§ Short exercise
Extend the Compute Engine notes from the point where they stop.

§ Selected text

BEGIN

Predefined machine family

Compute Engine instances can run
· public images for Linux and Windows Server that Google provides
· private custom images that you can create or import from existing system.
· Container optimized OS public image.
Compute Engine with startup script to set up HTTP server
Statup script
===
sudo su
apt update apt -y install apache2
sudo service apache2 start
sudo update-rc.d apache2 enable
echo "Hello World" > /var/www/html/index.html
echo "Hello world from $(hostname) $(hostname -I)" > /var/www/html/index.html
VM instance has external ip -public ip and internal ip -private ip.Public ip is dynamic and private ip is static. You can assign static ip to external ip which never change even if you stop/restart VM. Static ip is charged if you not using it.
We normally create VM instance and then ssh into it and then do required library set up for our need. There are no of steps you need to follow up. To reduce this step, we can create instance with
· Start up script
· Instance template
· Custom image
Instance template
· Define machine type, family, image, start up script and other properties
· Used to create similar type of VM instance
· Can be used by managed instance group to create similar type of instaces
· Can not be modified once template define
· To modify, copy the template and then make changes
Custom Image
· Pre Installing OS patches and soware at launch of VM instances
· Can be created from an instance, a persistent disk, a snapshot, another image, or a file in Cloud Storage Can be shared across projects (Recommendation)

END

§ Records shown

BEGIN

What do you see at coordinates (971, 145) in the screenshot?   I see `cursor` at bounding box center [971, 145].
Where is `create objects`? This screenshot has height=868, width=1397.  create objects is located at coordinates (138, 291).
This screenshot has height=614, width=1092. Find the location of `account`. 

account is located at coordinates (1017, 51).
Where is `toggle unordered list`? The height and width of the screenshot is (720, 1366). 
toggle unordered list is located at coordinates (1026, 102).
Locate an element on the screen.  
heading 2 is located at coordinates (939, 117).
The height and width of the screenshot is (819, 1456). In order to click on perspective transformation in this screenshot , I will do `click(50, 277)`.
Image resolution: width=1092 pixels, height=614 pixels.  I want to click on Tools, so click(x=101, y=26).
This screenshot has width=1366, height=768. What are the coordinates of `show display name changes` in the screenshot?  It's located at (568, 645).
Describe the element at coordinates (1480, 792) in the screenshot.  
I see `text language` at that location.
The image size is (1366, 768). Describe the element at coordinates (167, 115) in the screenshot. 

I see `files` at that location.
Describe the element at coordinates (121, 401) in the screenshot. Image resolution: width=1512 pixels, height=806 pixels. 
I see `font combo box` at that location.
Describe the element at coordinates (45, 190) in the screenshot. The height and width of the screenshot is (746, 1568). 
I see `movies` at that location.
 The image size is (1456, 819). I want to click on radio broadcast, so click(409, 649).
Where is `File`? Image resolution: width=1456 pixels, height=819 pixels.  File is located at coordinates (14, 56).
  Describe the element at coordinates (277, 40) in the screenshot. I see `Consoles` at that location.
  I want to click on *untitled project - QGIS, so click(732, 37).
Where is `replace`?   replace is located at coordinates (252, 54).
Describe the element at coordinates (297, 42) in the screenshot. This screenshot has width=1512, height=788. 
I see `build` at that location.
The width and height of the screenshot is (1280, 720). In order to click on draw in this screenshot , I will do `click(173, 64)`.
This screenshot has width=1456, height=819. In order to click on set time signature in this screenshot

END

§ Output for this task
· Deprecate old images (& specify replacement image) (Recommendation)
· Hardening an Image - Customize images to your corporate security standards Prefer using Custom Image to Startup script
Instance Group ( Zonal/Regional, Regional mean High Availability)
1. Managed Instance Group- group of vm instances managed as single entity
a. Instance template is mandatory
b. Used to create identical VM instances
c. Support
i. Autoscaling
ii. Autohealing
iii. Load balancing
iv. Managing Releases - support
1. Rolling update
a. Gradual update of instances in an instance group to the new instance template.
b. Specify new template: (OPTIONAL) Specify a template for canary testing
c. Specify how you want the update to be done: When should the update happen?
Start the update immediately (Proactive) or when instance group is resized later(Opportunistic)
d. How should the update happen?
Maximum surge: How many instances are added at any point in time
Maximum unavailable: How many instances can be offline during the update?
2. Rolling Restart/replace:
a. Gradual restart or replace of all instances in the group No change in template BUT replace/restart existing VMs
b. Configure Maximum surge, Maximum unavailable and What you want to do? (Restart/Replace)
3. Canary Deployment
a. Specify new template for canary testing
b. Test new version with a group of instances before releasing it across all instances.
4. Ummanaged instance group
a. Different configuration of VM in the same grou
b. Not recommended
c. Does not support
i. Autoscaling
ii. Autohealing
iii. Load balancing
iv. Releases
Cloud Load Balancing
· distributes user traffic across instances of an application in single region or multiple regions
· Fully distributed, software defined managed service
· Support
o Health check - Route to healthy instances Recover from failures
o Auto Scaling
o Global load balancing with single anycast IP
o supports internal load balancing
o Enables: High Availability Auto Scaling Resiliency

· It supports 1 million+ queries per second with consistent high performance and low latency.
· By using Cloud Load Balancing, you can serve content as close as possible to your users.
Google Cloud offers the following load balancing features:
Single anycast IP address.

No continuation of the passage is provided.